◆ Exercise aim ◆
Please return only the lines from the one holding "Kotisivu (330, 1047)" through the one holding "Investor Relations (EN)", exactly as they appear in the records below, both ends included.

◆ Working data ◆
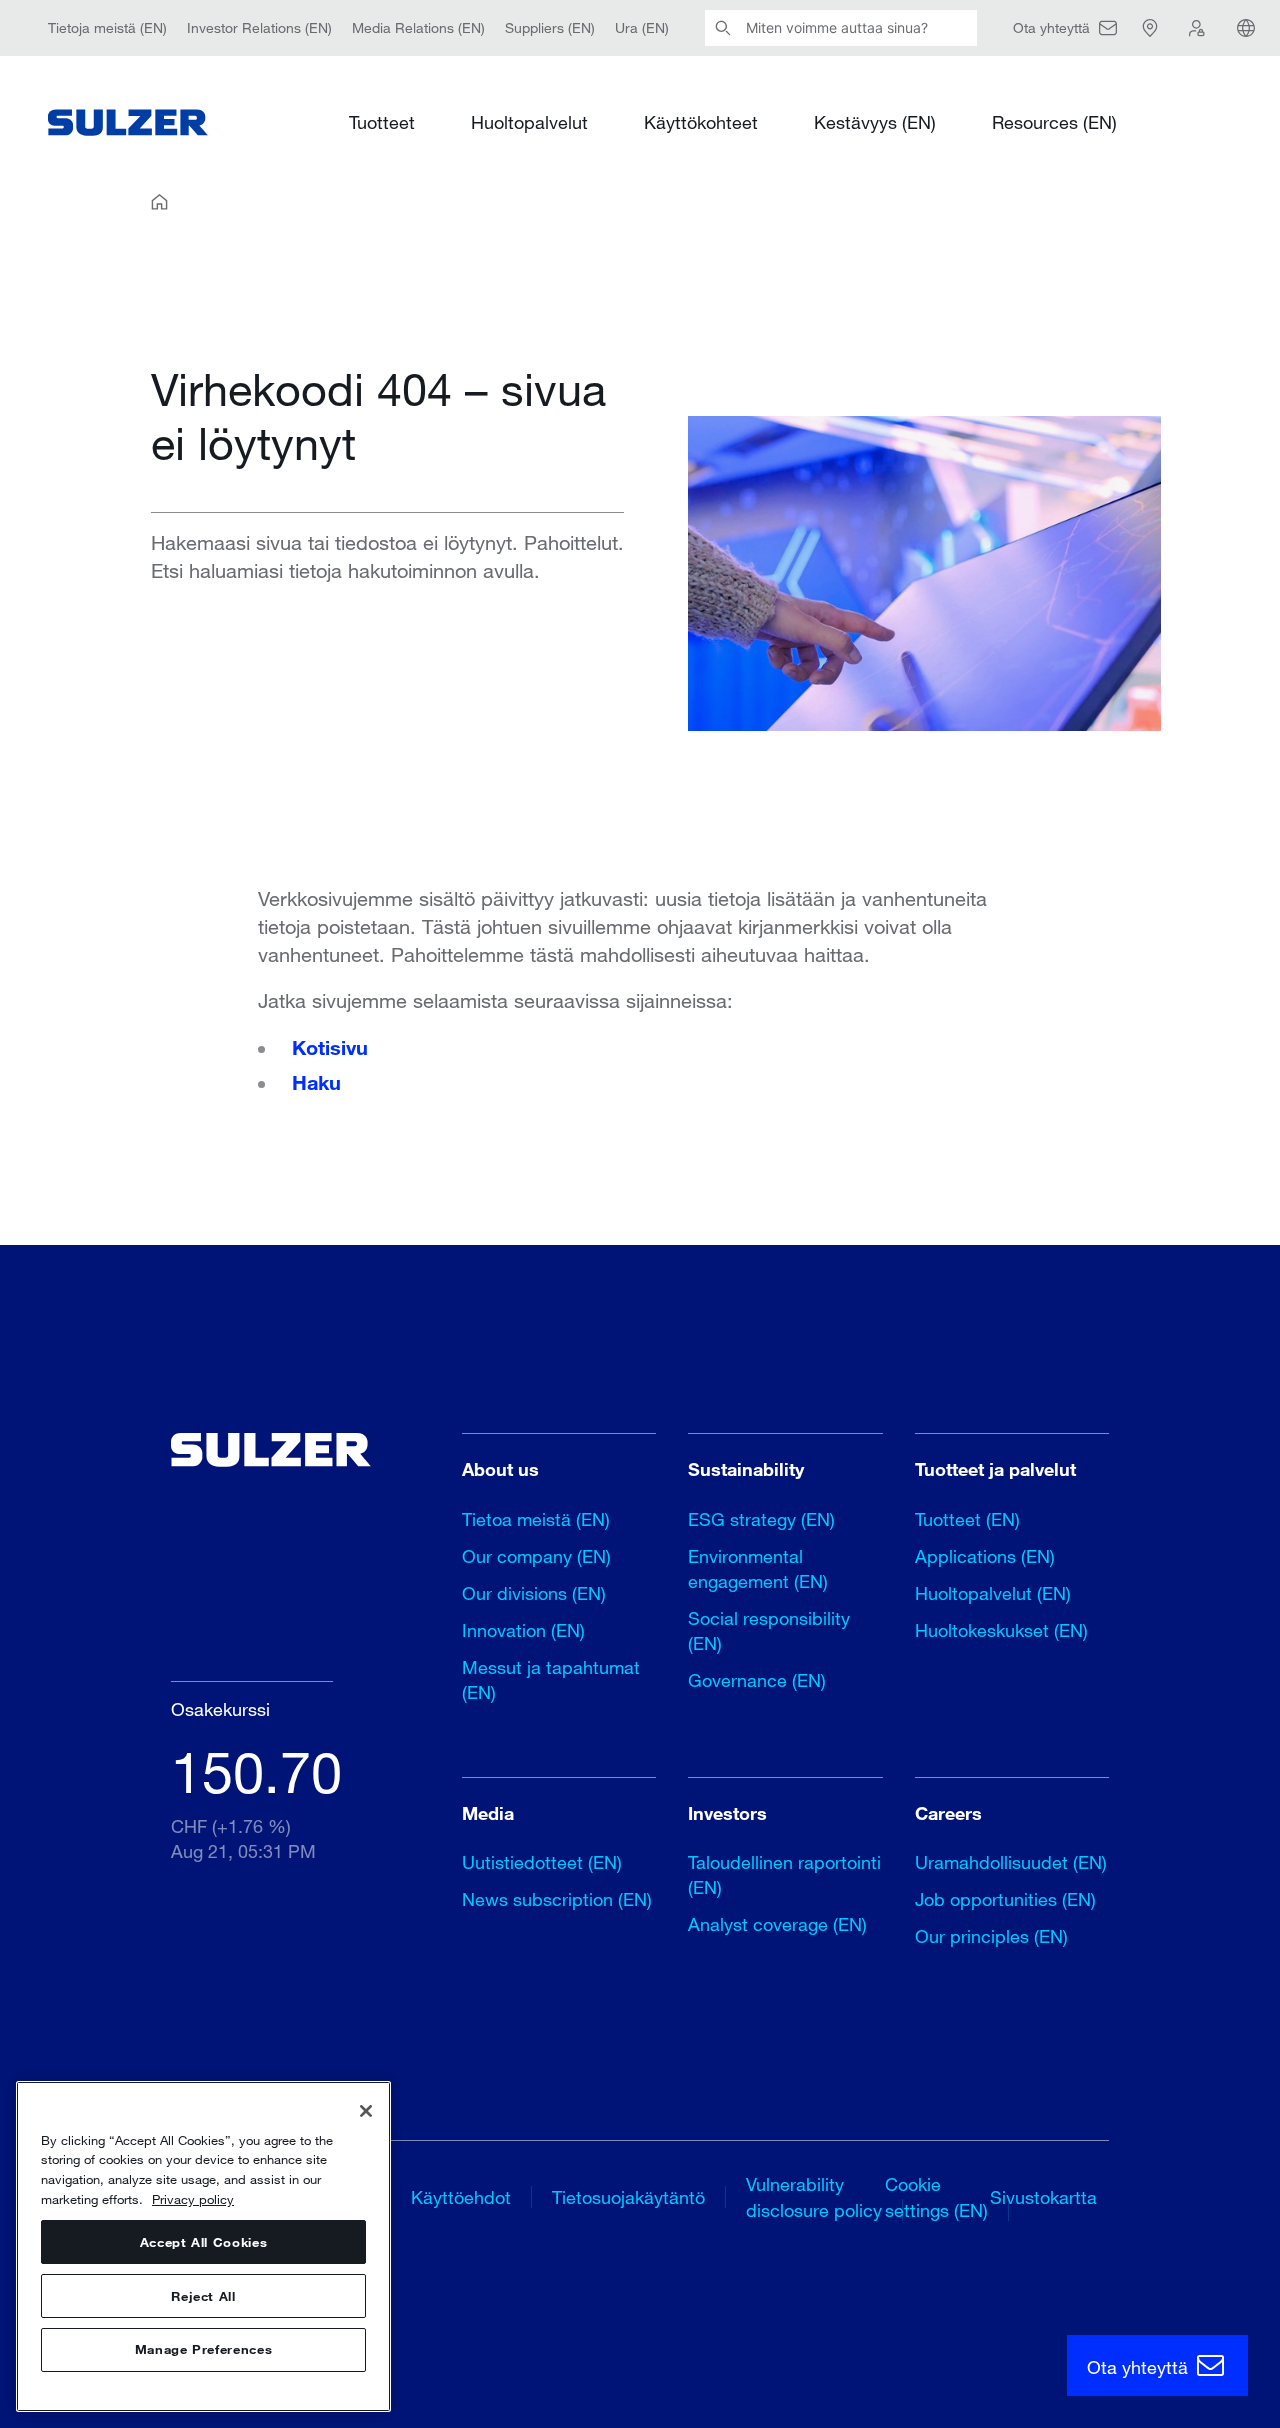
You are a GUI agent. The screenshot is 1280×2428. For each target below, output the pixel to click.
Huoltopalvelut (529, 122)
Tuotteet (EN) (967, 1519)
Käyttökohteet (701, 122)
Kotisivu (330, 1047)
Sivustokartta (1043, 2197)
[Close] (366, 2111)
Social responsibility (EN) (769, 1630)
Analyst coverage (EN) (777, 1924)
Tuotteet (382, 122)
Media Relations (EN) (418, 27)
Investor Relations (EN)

...

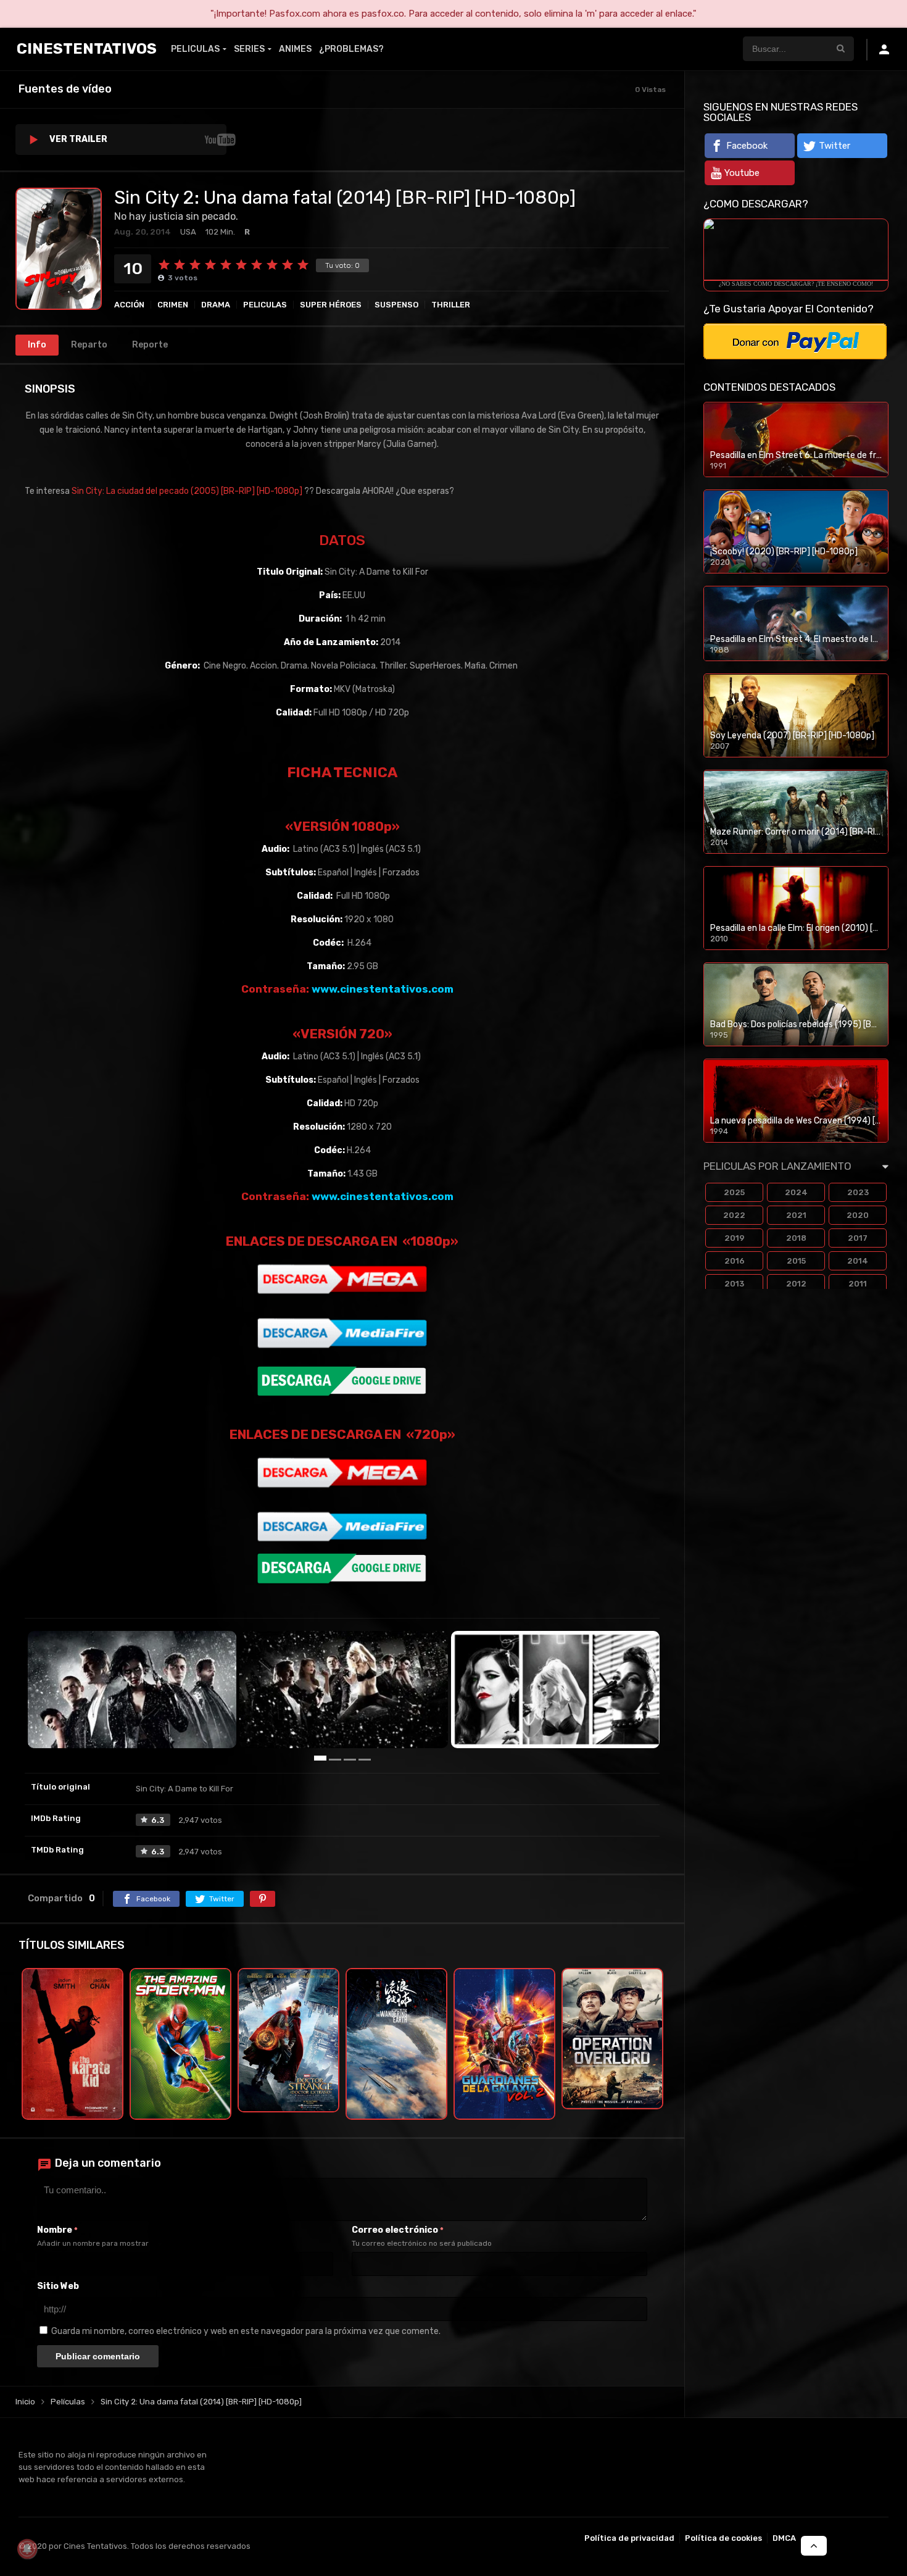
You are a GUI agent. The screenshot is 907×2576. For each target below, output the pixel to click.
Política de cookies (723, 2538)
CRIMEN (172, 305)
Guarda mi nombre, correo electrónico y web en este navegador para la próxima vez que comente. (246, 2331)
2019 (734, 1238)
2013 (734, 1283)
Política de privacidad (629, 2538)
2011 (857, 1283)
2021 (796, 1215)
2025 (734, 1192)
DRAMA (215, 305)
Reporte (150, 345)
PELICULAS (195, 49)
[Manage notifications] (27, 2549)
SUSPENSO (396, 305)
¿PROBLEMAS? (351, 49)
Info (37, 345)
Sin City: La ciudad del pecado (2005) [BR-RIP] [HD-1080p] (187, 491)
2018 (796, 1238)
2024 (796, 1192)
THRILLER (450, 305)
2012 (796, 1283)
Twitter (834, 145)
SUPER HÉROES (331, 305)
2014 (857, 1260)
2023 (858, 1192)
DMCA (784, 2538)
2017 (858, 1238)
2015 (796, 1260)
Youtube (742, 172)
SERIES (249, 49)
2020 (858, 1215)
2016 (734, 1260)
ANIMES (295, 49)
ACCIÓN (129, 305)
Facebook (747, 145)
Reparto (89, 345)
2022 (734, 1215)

◆ Your response ◆
Kotisivu (330, 1047)
Sivustokartta (1043, 2197)
[Close] (366, 2111)
Social responsibility (EN) (769, 1630)
Analyst coverage (EN) (777, 1924)
Tuotteet (382, 122)
Media Relations (EN) (418, 27)
Investor Relations (EN)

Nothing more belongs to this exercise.